The venue that I used for my second exhibition at An Crubh was restricted in terms of the hanging space, and its location at the side of a busy café area.
Whilst it did not have dedicated gallery facilities, the positives, for me, in making my decision to hold the exhibition at this venue were as follows:
- It is one of the premier exhibition venues on Skye
- The exhibition was directly in front of the door as people entered the venue
- It has a high volume footfall seven days a week to a number of commercial spaces including a shop, post office and café (where my exhibition was held)
- It is also a place where the community met for social events such as knitting groups and health and fitness classes
- It has extensive opening hours from 9.30am -5.00pm with late night takeaway services available on Fridays
- It provides me with the opportunity to engage with a large number of local people and also those spending significant periods of time on the Island
- It has a large amount of parking space
- I am the first artist to mount a solo exhibition in the space
However, on the downside, the hanging system and display boards were basic and not as aesthetically pleasing as they might have been, had a lot of ‘dead’ space at the bottom and relied upon the ample but strong lighting of the venue rather than a dedicated lighting system.
Although, I had done quite a lot of research on curating and presenting images for exhibition during the course and had been interested in how a number of professional photographers display their work for exhibition (for example, Sophie Calle, Chrystel Lebas, Sarah Pickering and Cindy Sherman) in retrospect I can see that I became over-focused on practical and commercial considerations rather than the aesthetics and impact of the display.

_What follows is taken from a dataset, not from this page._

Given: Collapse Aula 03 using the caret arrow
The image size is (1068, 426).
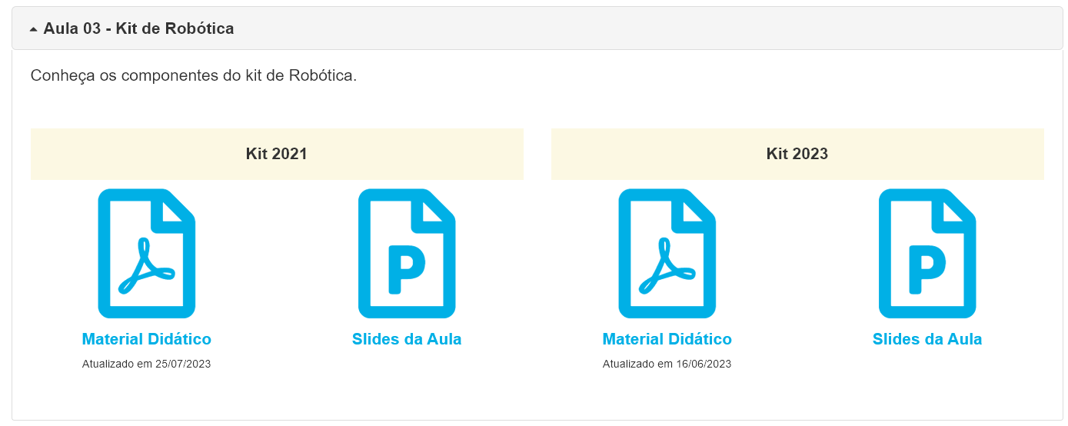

I had six relatively small boards and I needed to draw people in with some large images as well as others where people needed to view at a closer distance. I had been very aware, given the financial investment, of the commercial considerations – in terms of producing framed prints at a size and price that I thought I could sell. My other priority was displaying as much work as possible in the limited space I had available. I saw the reasonably close proximity of tables to my exhibition as an opportunity for potential viewers of my work to see it at close hand.
From a commercial point of view, the exhibition achieved its objectives of engaging a network of followers, identifying new potential followers and my selling nearly £2,000 worth of images. I will not forget the lesson learned however, in engaging with galleries, that I need a set of strong installation shots. I also need to ensure that I consider both the commercial and aesthetic aspects of future venue choices.